§ **Aim**
Switch every "label badge" in the rows below to "tag" and reproduce the rows with nothing else altered.

§ **Available data**
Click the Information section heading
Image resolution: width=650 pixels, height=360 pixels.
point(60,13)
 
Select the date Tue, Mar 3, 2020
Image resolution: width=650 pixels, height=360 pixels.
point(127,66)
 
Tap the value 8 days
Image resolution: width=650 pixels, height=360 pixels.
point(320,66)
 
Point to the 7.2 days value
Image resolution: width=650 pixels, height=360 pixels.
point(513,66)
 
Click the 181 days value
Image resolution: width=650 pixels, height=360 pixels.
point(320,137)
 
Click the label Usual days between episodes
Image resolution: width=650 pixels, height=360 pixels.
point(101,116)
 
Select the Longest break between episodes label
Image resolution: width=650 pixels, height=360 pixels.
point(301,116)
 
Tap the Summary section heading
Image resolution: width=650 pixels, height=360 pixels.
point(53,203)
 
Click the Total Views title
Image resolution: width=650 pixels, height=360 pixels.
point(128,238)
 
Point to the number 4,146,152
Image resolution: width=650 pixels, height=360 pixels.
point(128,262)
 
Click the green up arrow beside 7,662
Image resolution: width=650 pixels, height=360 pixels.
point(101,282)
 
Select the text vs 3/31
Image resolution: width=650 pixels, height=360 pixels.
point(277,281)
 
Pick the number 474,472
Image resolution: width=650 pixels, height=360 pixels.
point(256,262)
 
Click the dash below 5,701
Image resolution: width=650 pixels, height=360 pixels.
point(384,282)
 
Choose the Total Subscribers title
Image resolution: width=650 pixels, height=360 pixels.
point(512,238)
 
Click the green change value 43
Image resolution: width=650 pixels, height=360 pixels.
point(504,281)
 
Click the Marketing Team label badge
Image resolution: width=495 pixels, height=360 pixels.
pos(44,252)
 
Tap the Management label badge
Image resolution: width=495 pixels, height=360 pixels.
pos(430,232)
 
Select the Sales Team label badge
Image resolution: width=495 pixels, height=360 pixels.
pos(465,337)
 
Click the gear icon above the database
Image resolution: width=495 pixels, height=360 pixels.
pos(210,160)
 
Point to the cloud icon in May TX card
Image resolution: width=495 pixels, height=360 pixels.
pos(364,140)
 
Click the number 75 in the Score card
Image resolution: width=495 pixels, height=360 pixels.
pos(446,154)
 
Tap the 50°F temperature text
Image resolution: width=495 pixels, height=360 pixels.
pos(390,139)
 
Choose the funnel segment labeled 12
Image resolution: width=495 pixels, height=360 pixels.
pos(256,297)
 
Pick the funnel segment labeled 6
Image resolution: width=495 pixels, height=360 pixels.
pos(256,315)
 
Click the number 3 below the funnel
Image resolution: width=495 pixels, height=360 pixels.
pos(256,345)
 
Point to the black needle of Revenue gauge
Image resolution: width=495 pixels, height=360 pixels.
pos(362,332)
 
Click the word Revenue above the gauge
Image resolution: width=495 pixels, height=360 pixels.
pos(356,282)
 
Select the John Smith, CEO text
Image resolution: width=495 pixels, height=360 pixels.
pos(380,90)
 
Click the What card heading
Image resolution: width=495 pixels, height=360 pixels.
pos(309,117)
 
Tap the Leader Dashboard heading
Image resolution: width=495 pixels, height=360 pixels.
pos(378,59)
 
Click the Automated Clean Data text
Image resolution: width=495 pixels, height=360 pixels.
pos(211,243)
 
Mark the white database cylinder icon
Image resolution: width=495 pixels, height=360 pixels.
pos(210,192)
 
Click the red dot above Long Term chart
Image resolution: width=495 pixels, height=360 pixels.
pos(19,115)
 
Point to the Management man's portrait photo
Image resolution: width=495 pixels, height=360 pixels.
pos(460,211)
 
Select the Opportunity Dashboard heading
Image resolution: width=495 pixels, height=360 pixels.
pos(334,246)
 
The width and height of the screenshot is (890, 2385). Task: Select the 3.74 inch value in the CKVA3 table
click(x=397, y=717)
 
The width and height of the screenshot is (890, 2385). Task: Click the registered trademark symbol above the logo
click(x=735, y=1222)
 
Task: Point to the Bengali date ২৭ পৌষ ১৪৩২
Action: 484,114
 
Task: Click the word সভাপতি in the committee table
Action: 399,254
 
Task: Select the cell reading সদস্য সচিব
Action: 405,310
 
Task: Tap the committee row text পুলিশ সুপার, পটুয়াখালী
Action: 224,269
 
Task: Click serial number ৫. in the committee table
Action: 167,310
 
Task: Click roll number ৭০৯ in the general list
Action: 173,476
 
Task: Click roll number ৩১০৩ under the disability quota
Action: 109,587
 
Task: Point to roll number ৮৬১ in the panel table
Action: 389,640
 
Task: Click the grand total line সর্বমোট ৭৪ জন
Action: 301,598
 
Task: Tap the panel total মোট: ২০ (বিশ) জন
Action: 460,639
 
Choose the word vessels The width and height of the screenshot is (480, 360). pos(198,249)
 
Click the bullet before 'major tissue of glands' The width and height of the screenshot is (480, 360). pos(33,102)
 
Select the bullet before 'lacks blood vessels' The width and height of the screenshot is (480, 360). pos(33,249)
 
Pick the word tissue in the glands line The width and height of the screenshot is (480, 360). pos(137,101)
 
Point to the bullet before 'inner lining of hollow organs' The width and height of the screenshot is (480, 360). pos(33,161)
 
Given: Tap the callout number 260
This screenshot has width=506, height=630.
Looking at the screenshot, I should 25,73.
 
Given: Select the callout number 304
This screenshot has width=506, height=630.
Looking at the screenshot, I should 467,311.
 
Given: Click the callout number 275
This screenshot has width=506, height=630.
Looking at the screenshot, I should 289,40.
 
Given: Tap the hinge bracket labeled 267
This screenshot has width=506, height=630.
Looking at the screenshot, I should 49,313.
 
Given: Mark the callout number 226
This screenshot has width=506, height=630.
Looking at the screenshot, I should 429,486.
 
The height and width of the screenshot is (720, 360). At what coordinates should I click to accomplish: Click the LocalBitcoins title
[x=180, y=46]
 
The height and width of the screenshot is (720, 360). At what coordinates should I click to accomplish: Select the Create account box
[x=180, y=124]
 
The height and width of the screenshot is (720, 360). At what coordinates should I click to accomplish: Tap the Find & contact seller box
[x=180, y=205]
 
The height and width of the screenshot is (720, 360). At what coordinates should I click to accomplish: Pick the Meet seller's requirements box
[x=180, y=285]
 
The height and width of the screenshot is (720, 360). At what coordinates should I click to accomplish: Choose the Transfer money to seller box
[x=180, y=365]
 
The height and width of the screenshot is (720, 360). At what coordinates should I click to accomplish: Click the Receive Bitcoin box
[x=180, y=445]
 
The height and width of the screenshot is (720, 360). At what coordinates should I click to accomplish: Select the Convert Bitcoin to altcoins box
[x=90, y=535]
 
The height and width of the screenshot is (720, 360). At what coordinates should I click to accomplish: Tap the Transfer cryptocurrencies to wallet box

§ **Output of the exercise**
Click the Information section heading
Image resolution: width=650 pixels, height=360 pixels.
point(60,13)
 
Select the date Tue, Mar 3, 2020
Image resolution: width=650 pixels, height=360 pixels.
point(127,66)
 
Tap the value 8 days
Image resolution: width=650 pixels, height=360 pixels.
point(320,66)
 
Point to the 7.2 days value
Image resolution: width=650 pixels, height=360 pixels.
point(513,66)
 
Click the 181 days value
Image resolution: width=650 pixels, height=360 pixels.
point(320,137)
 
Click the label Usual days between episodes
Image resolution: width=650 pixels, height=360 pixels.
point(101,116)
 
Select the Longest break between episodes label
Image resolution: width=650 pixels, height=360 pixels.
point(301,116)
 
Tap the Summary section heading
Image resolution: width=650 pixels, height=360 pixels.
point(53,203)
 
Click the Total Views title
Image resolution: width=650 pixels, height=360 pixels.
point(128,238)
 
Point to the number 4,146,152
Image resolution: width=650 pixels, height=360 pixels.
point(128,262)
 
Click the green up arrow beside 7,662
Image resolution: width=650 pixels, height=360 pixels.
point(101,282)
 
Select the text vs 3/31
Image resolution: width=650 pixels, height=360 pixels.
point(277,281)
 
Pick the number 474,472
Image resolution: width=650 pixels, height=360 pixels.
point(256,262)
 
Click the dash below 5,701
Image resolution: width=650 pixels, height=360 pixels.
point(384,282)
 
Choose the Total Subscribers title
Image resolution: width=650 pixels, height=360 pixels.
point(512,238)
 
Click the green change value 43
Image resolution: width=650 pixels, height=360 pixels.
point(504,281)
 
Click the Marketing Team tag
Image resolution: width=495 pixels, height=360 pixels.
pos(44,252)
 
Tap the Management tag
Image resolution: width=495 pixels, height=360 pixels.
pos(430,232)
 
Select the Sales Team tag
Image resolution: width=495 pixels, height=360 pixels.
pos(465,337)
 
Click the gear icon above the database
Image resolution: width=495 pixels, height=360 pixels.
pos(210,160)
 
Point to the cloud icon in May TX card
Image resolution: width=495 pixels, height=360 pixels.
pos(364,140)
 
Click the number 75 in the Score card
Image resolution: width=495 pixels, height=360 pixels.
pos(446,154)
 
Tap the 50°F temperature text
Image resolution: width=495 pixels, height=360 pixels.
pos(390,139)
 
Choose the funnel segment labeled 12
Image resolution: width=495 pixels, height=360 pixels.
pos(256,297)
 
Pick the funnel segment labeled 6
Image resolution: width=495 pixels, height=360 pixels.
pos(256,315)
 
Click the number 3 below the funnel
Image resolution: width=495 pixels, height=360 pixels.
pos(256,345)
 
Point to the black needle of Revenue gauge
Image resolution: width=495 pixels, height=360 pixels.
pos(362,332)
 
Click the word Revenue above the gauge
Image resolution: width=495 pixels, height=360 pixels.
pos(356,282)
 
Select the John Smith, CEO text
Image resolution: width=495 pixels, height=360 pixels.
pos(380,90)
 
Click the What card heading
Image resolution: width=495 pixels, height=360 pixels.
pos(309,117)
 
Tap the Leader Dashboard heading
Image resolution: width=495 pixels, height=360 pixels.
pos(378,59)
 
Click the Automated Clean Data text
Image resolution: width=495 pixels, height=360 pixels.
pos(211,243)
 
Mark the white database cylinder icon
Image resolution: width=495 pixels, height=360 pixels.
pos(210,192)
 
Click the red dot above Long Term chart
Image resolution: width=495 pixels, height=360 pixels.
pos(19,115)
 
Point to the Management man's portrait photo
Image resolution: width=495 pixels, height=360 pixels.
pos(460,211)
 
Select the Opportunity Dashboard heading
Image resolution: width=495 pixels, height=360 pixels.
pos(334,246)
 
The width and height of the screenshot is (890, 2385). Task: Select the 3.74 inch value in the CKVA3 table
click(x=397, y=717)
 
The width and height of the screenshot is (890, 2385). Task: Click the registered trademark symbol above the logo
click(x=735, y=1222)
 
Task: Point to the Bengali date ২৭ পৌষ ১৪৩২
Action: 484,114
 
Task: Click the word সভাপতি in the committee table
Action: 399,254
 
Task: Select the cell reading সদস্য সচিব
Action: 405,310
 
Task: Tap the committee row text পুলিশ সুপার, পটুয়াখালী
Action: 224,269
 
Task: Click serial number ৫. in the committee table
Action: 167,310
 
Task: Click roll number ৭০৯ in the general list
Action: 173,476
 
Task: Click roll number ৩১০৩ under the disability quota
Action: 109,587
 
Task: Point to roll number ৮৬১ in the panel table
Action: 389,640
 
Task: Click the grand total line সর্বমোট ৭৪ জন
Action: 301,598
 
Task: Tap the panel total মোট: ২০ (বিশ) জন
Action: 460,639
 
Choose the word vessels The width and height of the screenshot is (480, 360). pos(198,249)
 
Click the bullet before 'major tissue of glands' The width and height of the screenshot is (480, 360). pos(33,102)
 
Select the bullet before 'lacks blood vessels' The width and height of the screenshot is (480, 360). pos(33,249)
 
Pick the word tissue in the glands line The width and height of the screenshot is (480, 360). pos(137,101)
 
Point to the bullet before 'inner lining of hollow organs' The width and height of the screenshot is (480, 360). pos(33,161)
 
Given: Tap the callout number 260
This screenshot has width=506, height=630.
Looking at the screenshot, I should 25,73.
 
Given: Select the callout number 304
This screenshot has width=506, height=630.
Looking at the screenshot, I should 467,311.
 
Given: Click the callout number 275
This screenshot has width=506, height=630.
Looking at the screenshot, I should 289,40.
 
Given: Tap the hinge bracket labeled 267
This screenshot has width=506, height=630.
Looking at the screenshot, I should 49,313.
 
Given: Mark the callout number 226
This screenshot has width=506, height=630.
Looking at the screenshot, I should 429,486.
 
The height and width of the screenshot is (720, 360). At what coordinates should I click to accomplish: Click the LocalBitcoins title
[x=180, y=46]
 
The height and width of the screenshot is (720, 360). At what coordinates should I click to accomplish: Select the Create account box
[x=180, y=124]
 
The height and width of the screenshot is (720, 360). At what coordinates should I click to accomplish: Tap the Find & contact seller box
[x=180, y=205]
 
The height and width of the screenshot is (720, 360). At what coordinates should I click to accomplish: Pick the Meet seller's requirements box
[x=180, y=285]
 
The height and width of the screenshot is (720, 360). At what coordinates should I click to accomplish: Choose the Transfer money to seller box
[x=180, y=365]
 
The height and width of the screenshot is (720, 360). At what coordinates should I click to accomplish: Click the Receive Bitcoin box
[x=180, y=445]
 
The height and width of the screenshot is (720, 360). At what coordinates should I click to accomplish: Select the Convert Bitcoin to altcoins box
[x=90, y=535]
 
The height and width of the screenshot is (720, 360). At what coordinates should I click to accomplish: Tap the Transfer cryptocurrencies to wallet box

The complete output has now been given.